▶ [WHAT THE TASK REQUIRES] Return only the lines starting at the line that contains "The image size is (480, 227)." and ending with the final line of the listing; include both endpoints.

▶ [SOURCE DATA]
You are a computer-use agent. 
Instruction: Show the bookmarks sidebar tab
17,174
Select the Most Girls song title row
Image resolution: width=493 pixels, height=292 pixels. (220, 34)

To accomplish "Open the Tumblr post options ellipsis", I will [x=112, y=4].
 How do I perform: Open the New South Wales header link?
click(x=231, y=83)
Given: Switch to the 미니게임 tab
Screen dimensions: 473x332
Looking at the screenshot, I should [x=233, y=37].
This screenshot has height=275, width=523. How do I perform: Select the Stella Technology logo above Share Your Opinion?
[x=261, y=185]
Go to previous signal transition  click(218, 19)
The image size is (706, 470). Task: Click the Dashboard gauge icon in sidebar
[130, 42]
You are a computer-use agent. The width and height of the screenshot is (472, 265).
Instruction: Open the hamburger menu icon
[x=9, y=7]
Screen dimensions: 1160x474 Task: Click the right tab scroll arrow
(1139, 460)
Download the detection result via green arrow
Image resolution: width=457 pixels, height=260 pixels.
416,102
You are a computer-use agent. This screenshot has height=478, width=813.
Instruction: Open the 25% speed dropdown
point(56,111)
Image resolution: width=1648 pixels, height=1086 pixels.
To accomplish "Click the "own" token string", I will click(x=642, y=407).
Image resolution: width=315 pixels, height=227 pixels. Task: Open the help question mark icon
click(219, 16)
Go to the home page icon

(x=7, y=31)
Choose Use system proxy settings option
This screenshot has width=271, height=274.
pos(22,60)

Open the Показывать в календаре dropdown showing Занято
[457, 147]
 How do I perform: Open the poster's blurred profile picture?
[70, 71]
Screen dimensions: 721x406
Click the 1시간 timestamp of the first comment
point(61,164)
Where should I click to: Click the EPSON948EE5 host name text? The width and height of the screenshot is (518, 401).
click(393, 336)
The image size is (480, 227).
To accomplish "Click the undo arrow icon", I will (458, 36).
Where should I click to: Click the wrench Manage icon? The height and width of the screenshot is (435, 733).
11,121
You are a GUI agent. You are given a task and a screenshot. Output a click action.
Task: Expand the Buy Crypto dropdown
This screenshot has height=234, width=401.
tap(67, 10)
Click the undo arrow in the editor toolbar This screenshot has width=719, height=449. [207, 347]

▶ [TASK RESULT]
The image size is (480, 227).
To accomplish "Click the undo arrow icon", I will (458, 36).
Where should I click to: Click the wrench Manage icon? The height and width of the screenshot is (435, 733).
11,121
You are a GUI agent. You are given a task and a screenshot. Output a click action.
Task: Expand the Buy Crypto dropdown
This screenshot has height=234, width=401.
tap(67, 10)
Click the undo arrow in the editor toolbar This screenshot has width=719, height=449. [207, 347]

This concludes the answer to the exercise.